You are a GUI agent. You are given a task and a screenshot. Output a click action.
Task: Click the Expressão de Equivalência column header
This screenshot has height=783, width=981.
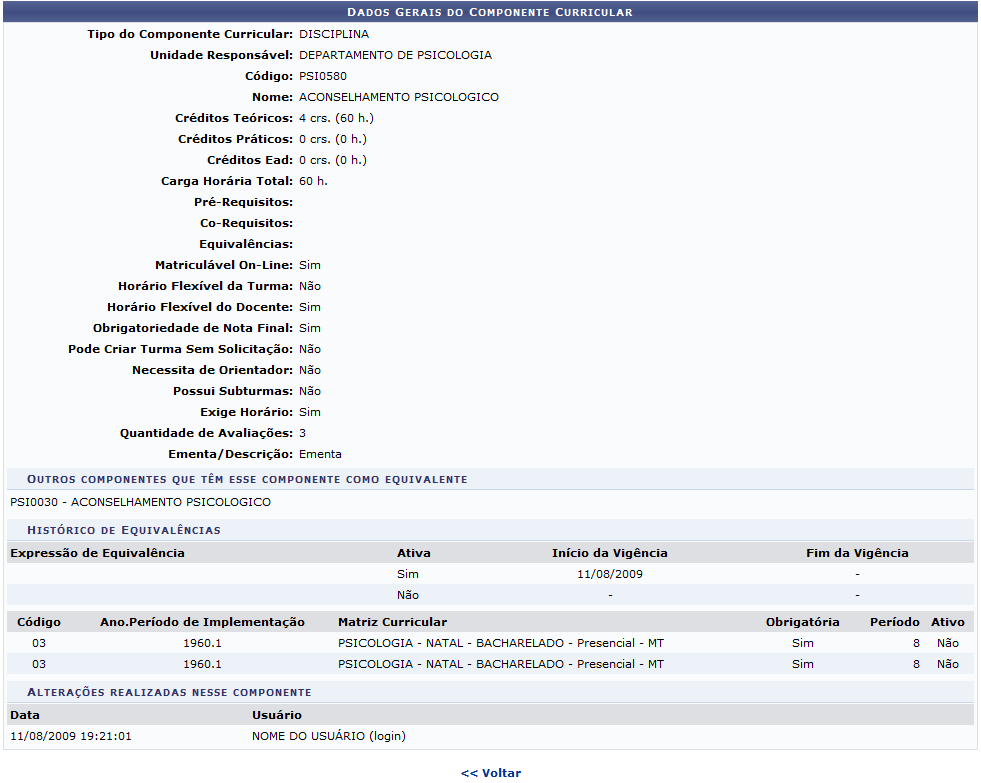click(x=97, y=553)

--

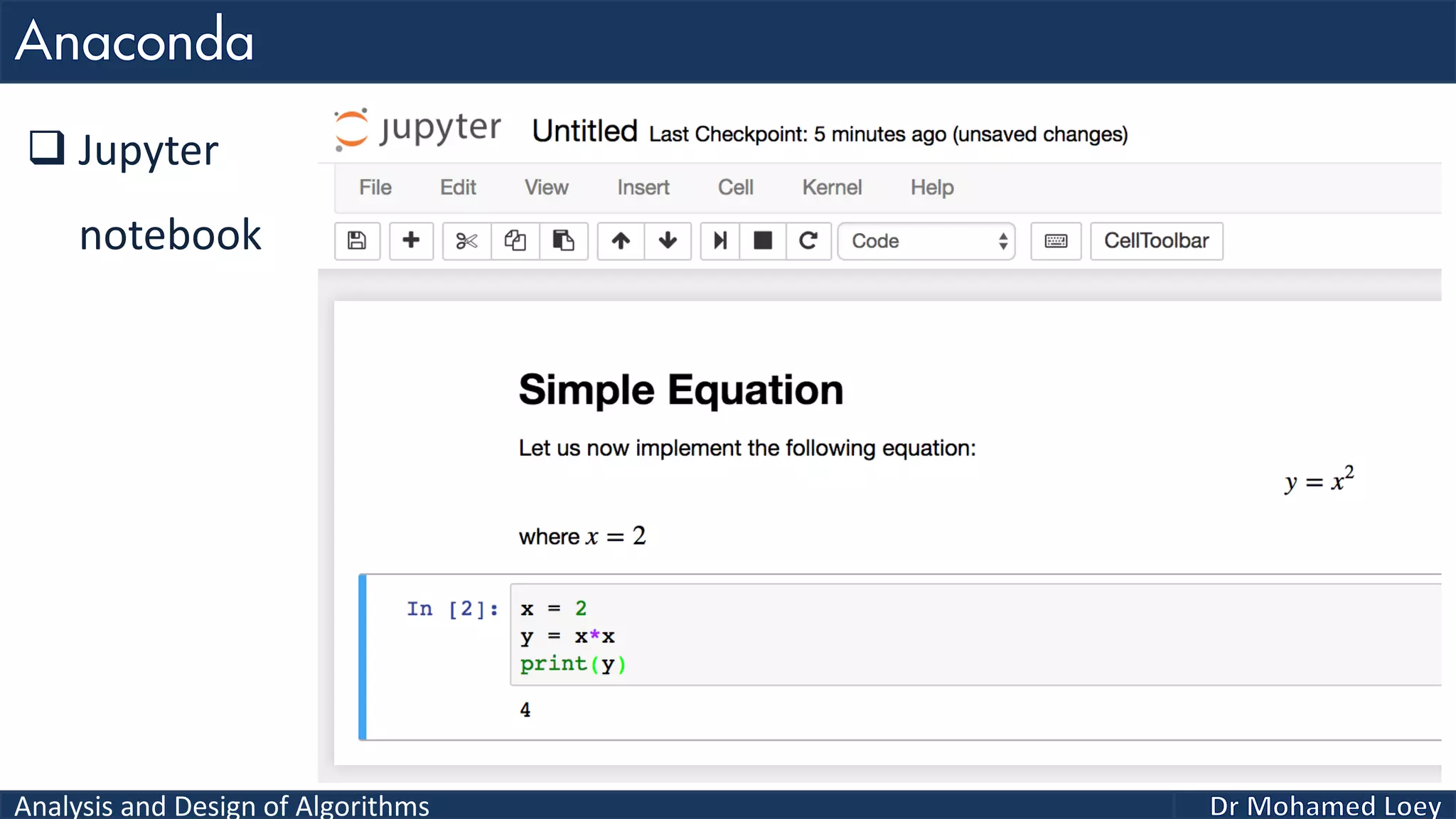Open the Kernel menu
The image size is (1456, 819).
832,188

→ **Requirements**:
Format the records from the line with "You are a GUI" up to and including the line with "click(x=97, y=553)" as a two-column CSV headed request and answer. Give one row per record, put each value in a single quoted field with line breaks turned into spaces, and leave the pictures out.

→ **Expected answer**:
request,answer
"You are a GUI agent. You are given a task and a screenshot. Output a click action. Task: Click the Expressão de Equivalência column header This screenshot has height=783, width=981.","click(x=97, y=553)"